If you choose to sit out-you can learn alot by Marshaling; *after watching experienced members marshal. Pay close attention to lane colors, don’t look away from your corner, don’t think too-much and take too much time to re-slot a car.
Group-C prep is real EASY. Buy a Porsche 962 or 956; or Lancia. Add Slot.It Zero-grip tires up front, Slot.It F30s in the rear. Replace the stock guide with a Slot.It “deep wood” guide and GO! After the first race or some practice you *may want to add one Slot.It “magnet shaped tungsten weight” in front of the motor, and maybe replace the OEM black crown gear with a hotter Blue or Orange crown. There is not much more you are Allowed to do and in most cases not much you really Want to do to the car! The next trick is learn the “feel” of the track and how to drive it (e.g. where and how long to brake). It is typical to take three or more races to get the feel of the track under the pressure of racing – but it is all fun and if you stick it out you will love it!
"... get on your bad motor scooter and ride!"

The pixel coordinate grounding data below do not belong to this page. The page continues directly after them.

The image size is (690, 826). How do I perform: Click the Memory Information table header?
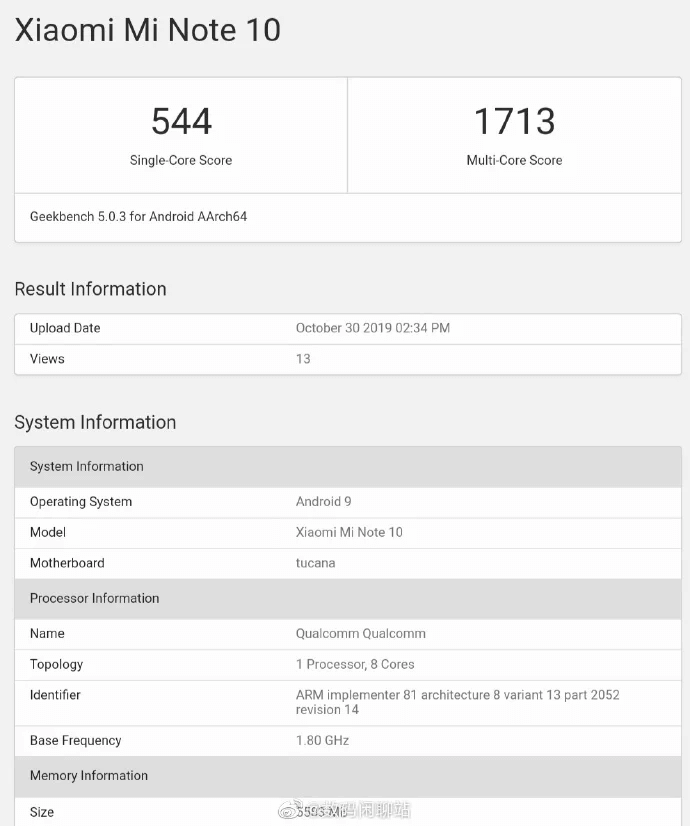(88, 775)
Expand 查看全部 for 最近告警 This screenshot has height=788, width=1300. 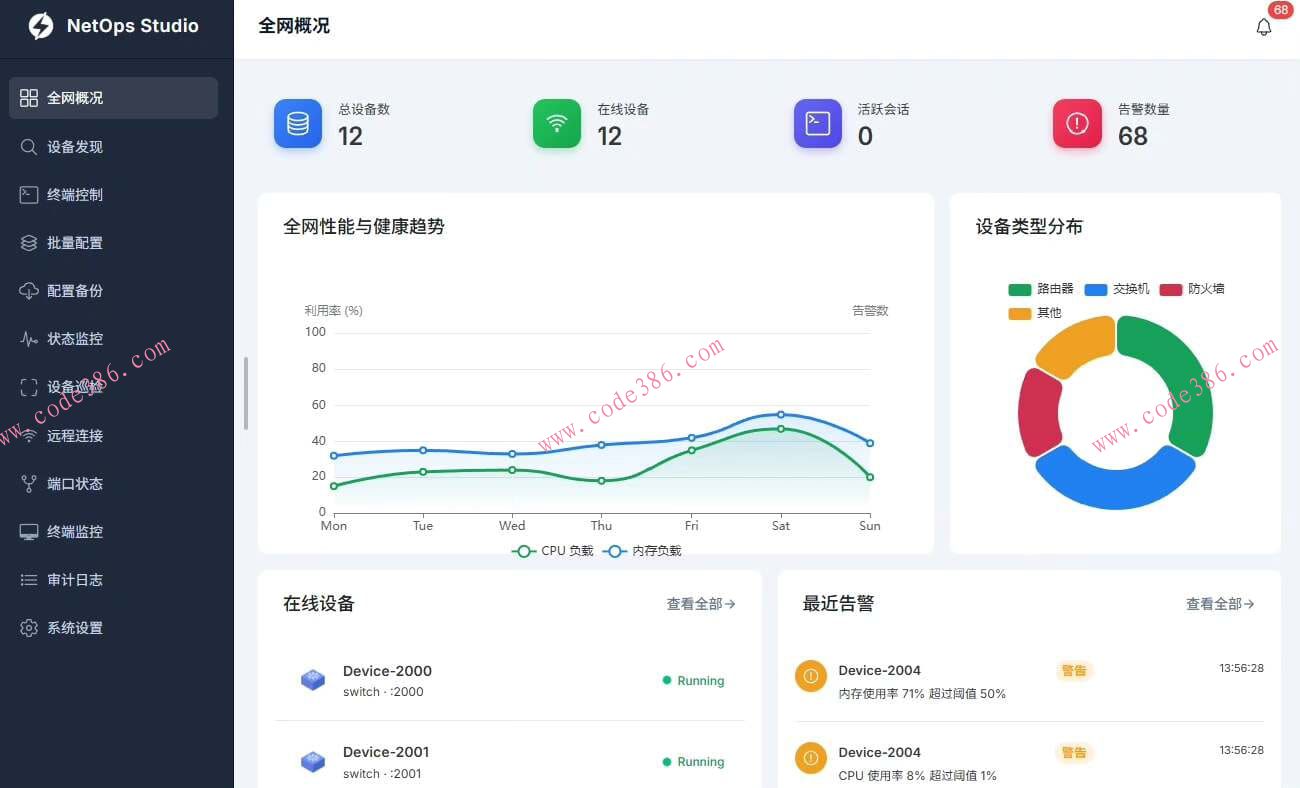click(1220, 603)
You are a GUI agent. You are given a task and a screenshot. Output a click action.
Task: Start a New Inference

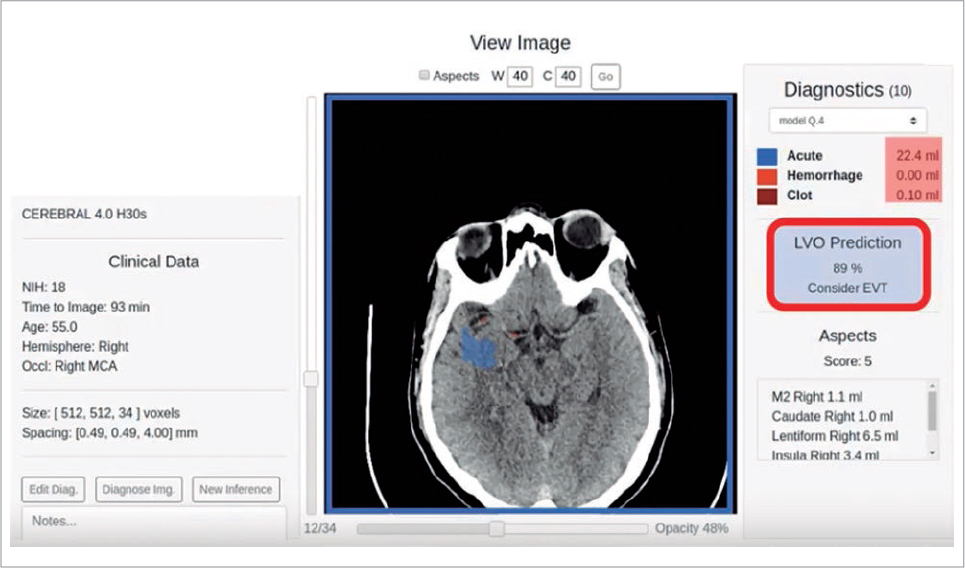click(236, 490)
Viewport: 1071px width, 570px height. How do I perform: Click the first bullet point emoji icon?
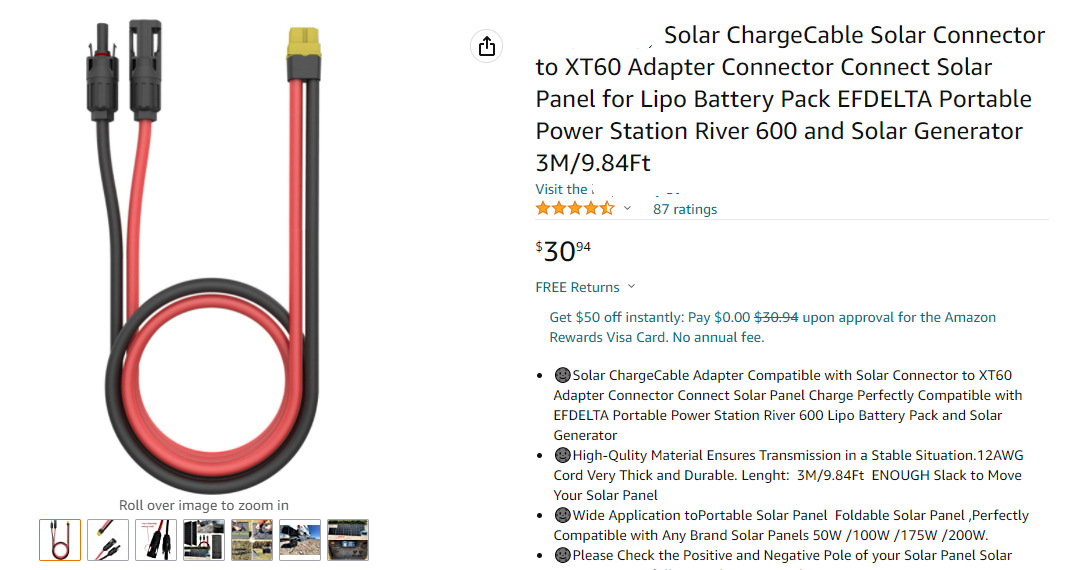tap(562, 376)
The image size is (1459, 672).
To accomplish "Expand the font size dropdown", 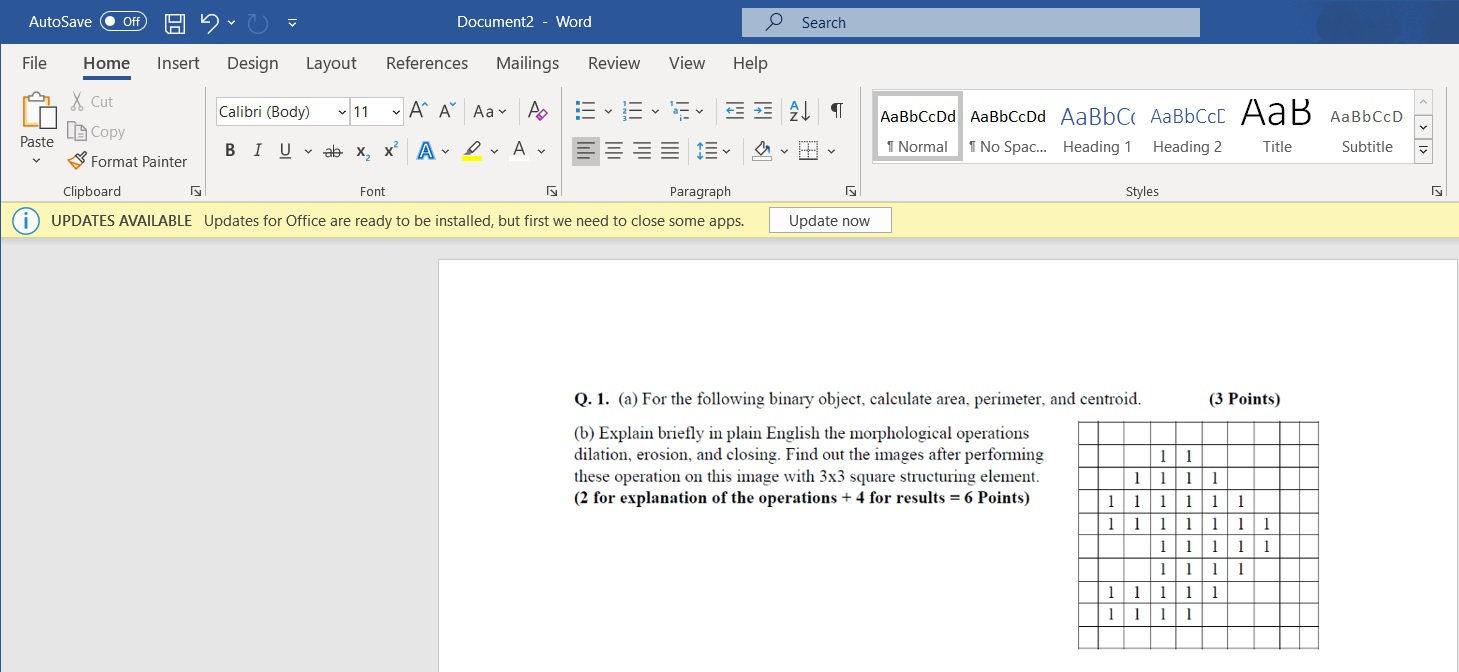I will pyautogui.click(x=396, y=111).

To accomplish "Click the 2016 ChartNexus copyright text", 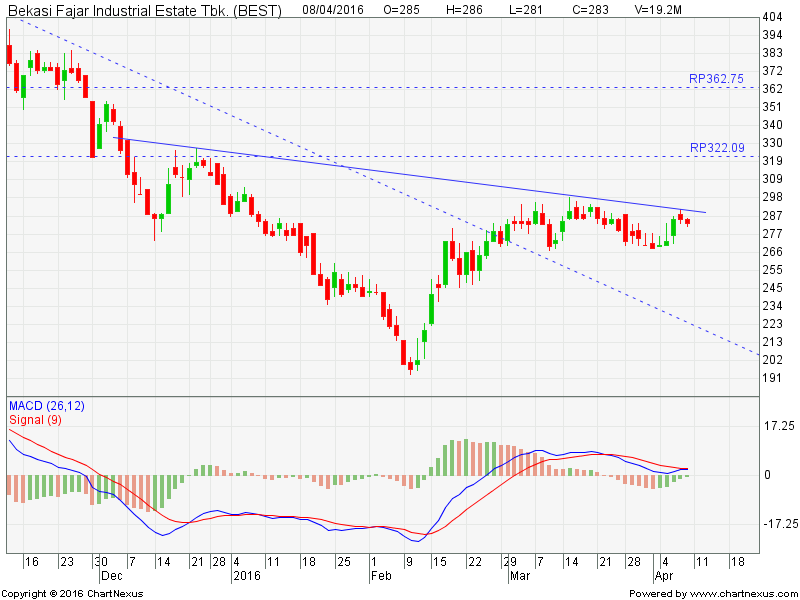I will click(x=72, y=593).

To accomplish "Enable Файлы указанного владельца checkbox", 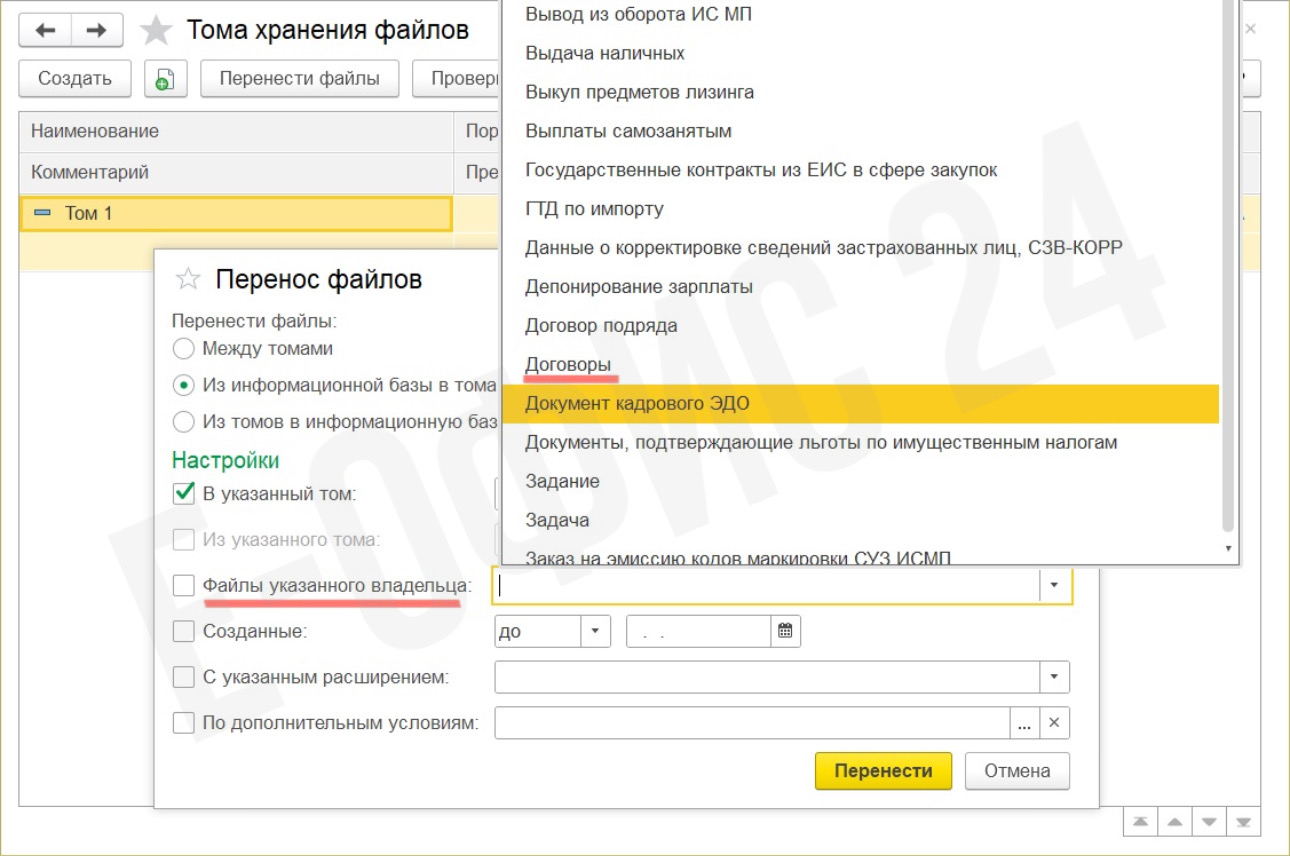I will click(184, 585).
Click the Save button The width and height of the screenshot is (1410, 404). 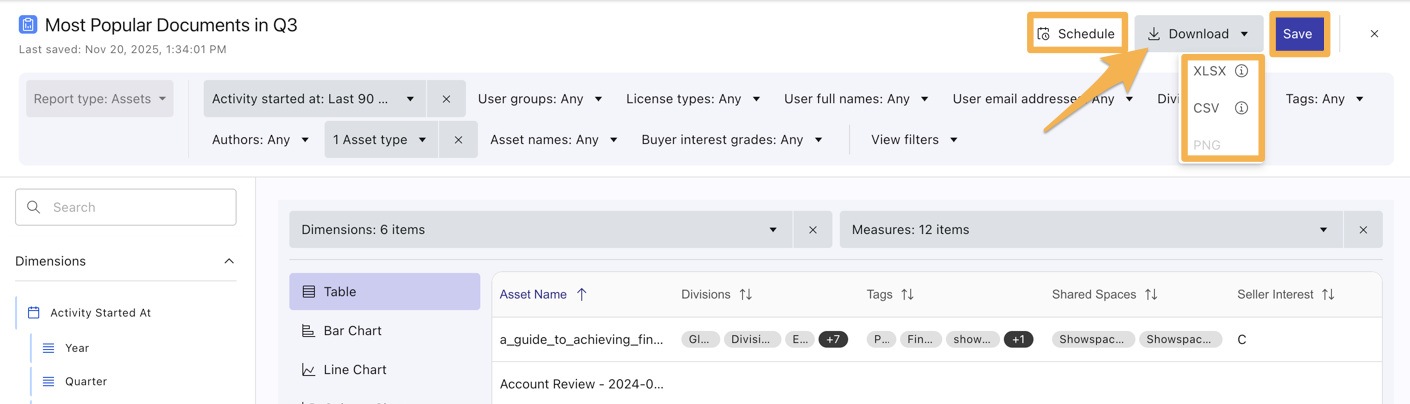pos(1297,34)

Sammy with MontroseTom, looks Great! I am doing some fresh solder on my 1/24 drag cars to get ready, as well as a Flexi and Wingee (mass of a wing-car and thingee) for trying all the tracks out.
–Just curious, what will be your “sand-trap” for the drag strip? Some people use a nylon bag, others a net, other a foam trap.
–Are you using a single power-supply for all lanes, or splits (1 ps per two or three lanes?) For the strip are you using a battery system with 16volts or a single power supply?
–Are you thinking about leagues or ad-hoc races, or simply renting track time until interest grows?"... get on your bad motor scooter and ride!"